Mallar’s fellow councilors voted 5-3 Monday to open a new inquiry over his comments during a break in the ethics board meeting that had convened to discuss his first inquiry.
“The school department’s asking for a 10% increase. As far as I’m concerned, they get no increase,” Mallar said. He could then be heard discussing the department’s spending on multilingual teachers and services for students learning English.
“They can’t speak English, read English, or write English. It’s not a disability. We do not have to furnish. They’re probably all illegals anyway. That’s what the cultural center is supposed to be doing,” Mallar said. His complaints were broadcast as part of the city’s livestream of the ethics board meeting.
The council order requesting an ethics inquiry noted that Mallar’s comments did not come with a disclaimer as to whether he was speaking as a private citizen or in his official capacity as a councilor.
The ethics board will determine whether Mallar violated parts of city code regarding maintaining public confidence and impartiality, prohibiting discrimination and using disclaimers.
Councilors were split on whether it was worth sending the issue to the ethics board, with councilors Susan Deane, Carolyn Fish and Susan Hawes voting against and councilors Michael Beck, Daniel Carson, Susan Faloon, Joe Leonard and Angela Walker voting in favor.
Deane and Fish said they disagreed with Mallar’s comments but did not believe another ethics inquiry was a good use of resources.
“I think it was in poor taste. I wish it hadn’t been said. And I wish there had been an apology,” Deane said. Still, she noted, “I don’t think we should continue to send all of our councilors to ethics when they make statements that we do not agree with.”
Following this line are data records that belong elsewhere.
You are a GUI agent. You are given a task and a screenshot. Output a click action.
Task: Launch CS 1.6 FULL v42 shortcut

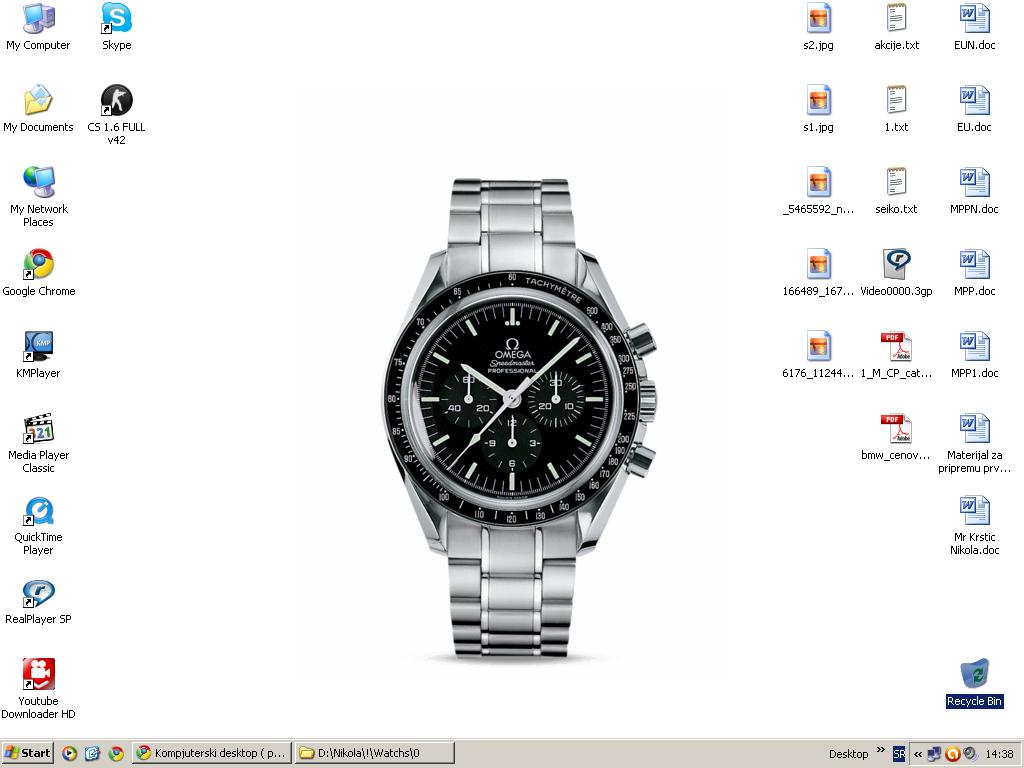pos(116,101)
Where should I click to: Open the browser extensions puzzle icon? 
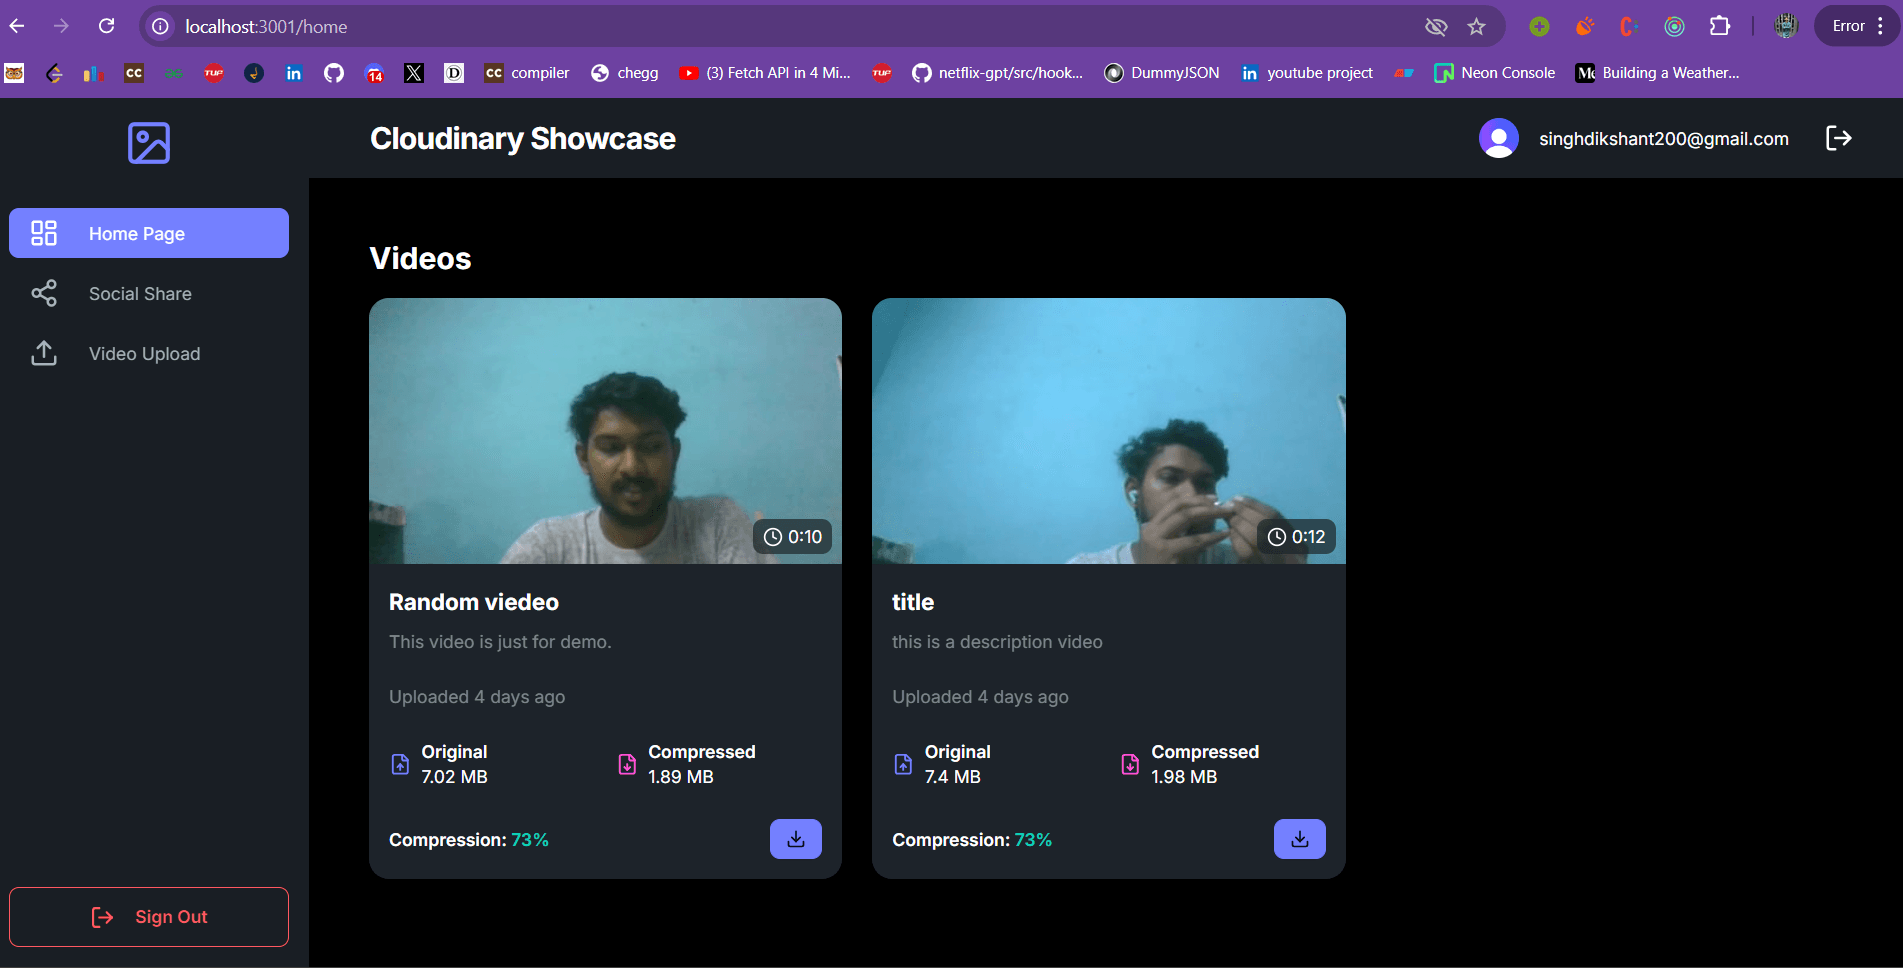click(1719, 26)
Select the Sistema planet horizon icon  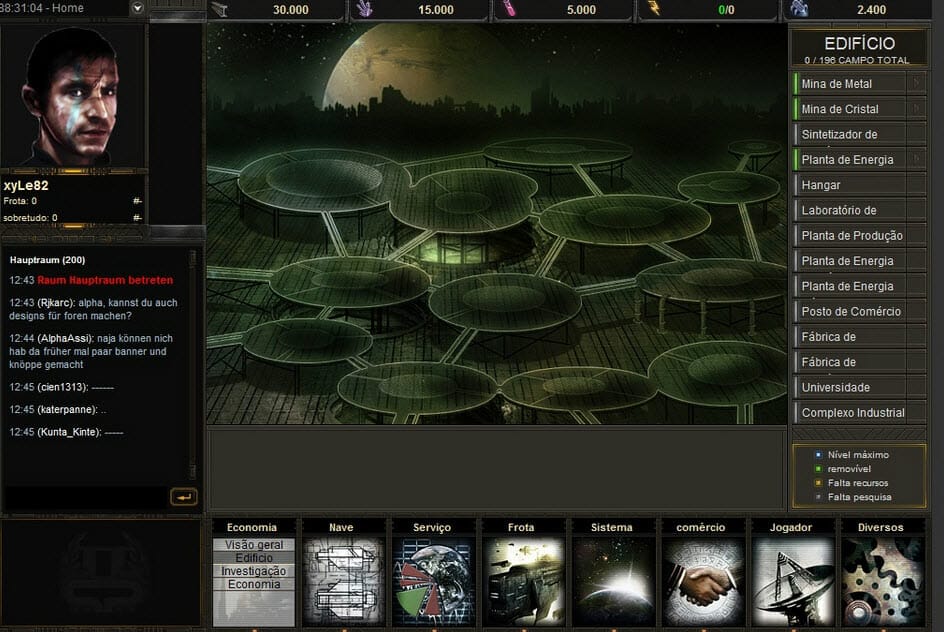612,582
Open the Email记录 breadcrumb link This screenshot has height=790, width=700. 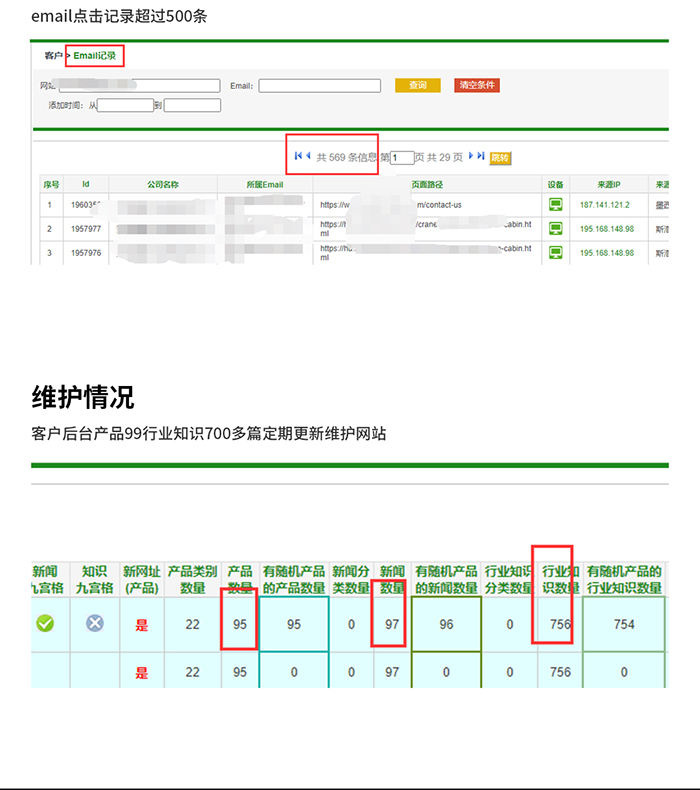point(94,55)
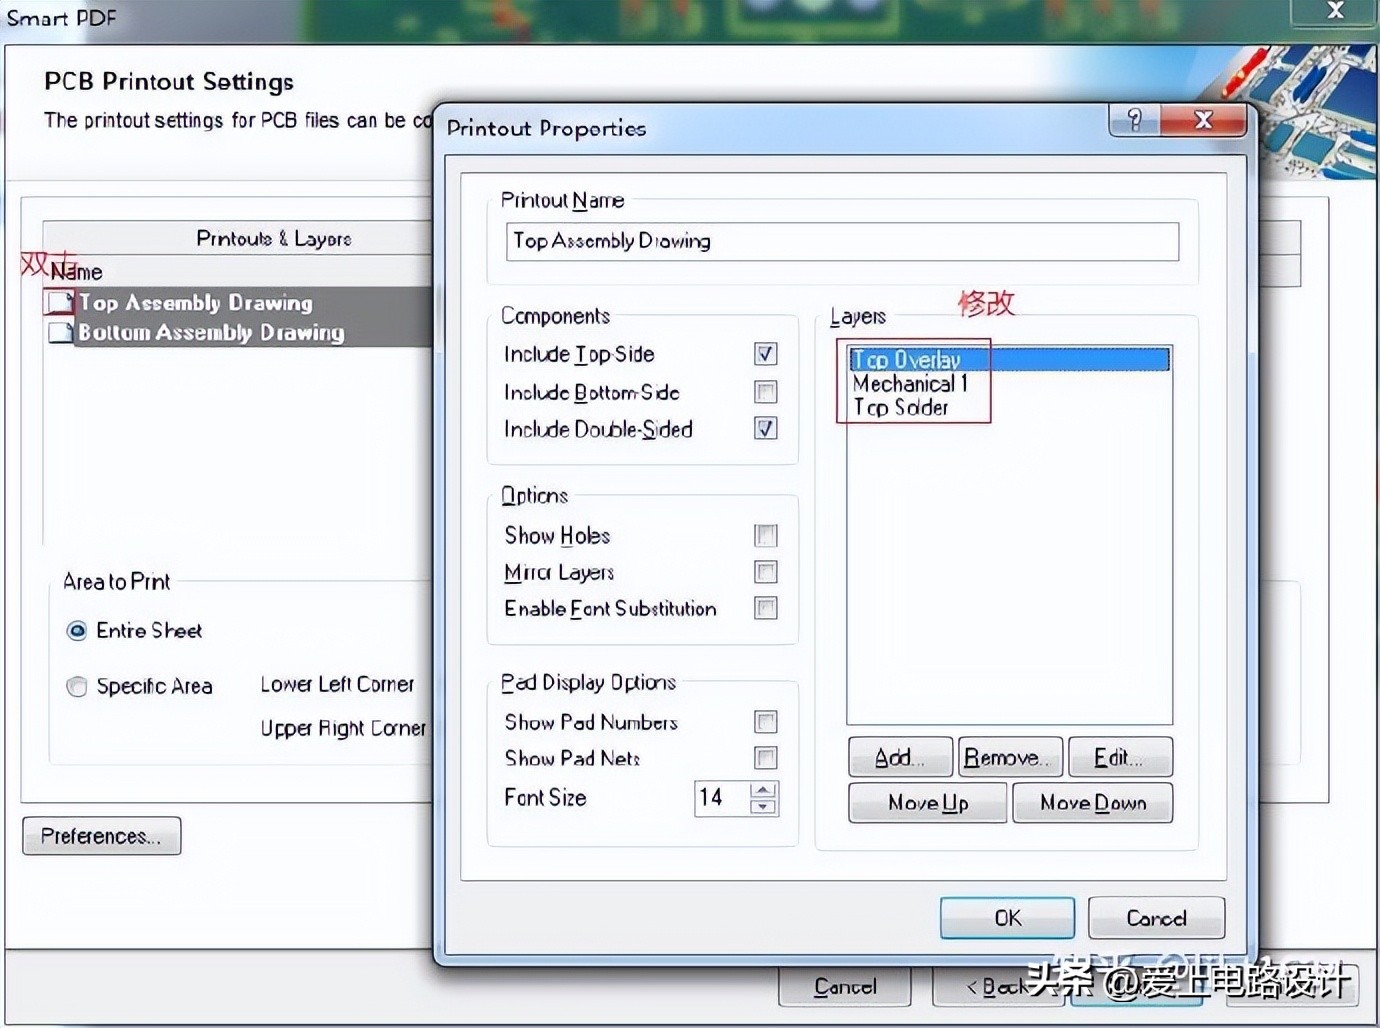Select the Entire Sheet radio button

click(77, 630)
Several residents called on Mallar to resign during public comment at Monday’s meeting, and discussion in the council chambers devolved into shouting among residents after Mallar’s daughter, Hilari Simmons, spoke in defense of her father.
Mallar attended the meeting by Zoom, and Simmons said during public comment that he was in Boston for cancer treatment.
In addition to launching the ethics investigation, the other eight councilors voted unanimously to issue a resolve Monday saying that Mallar was not speaking on behalf of the city or the council. The resolve said that “the statements made by Councilor will in no way impact each Councilor’s individual vote on the School Department’s Budget.”
School Committee chair Timothy Surrette previously condemned Mallar’s comments, calling them “false, hateful, and deeply harmful to our multilingual learners and their families here in Bangor.” The school department is required to teach English language learners, per state and federal law.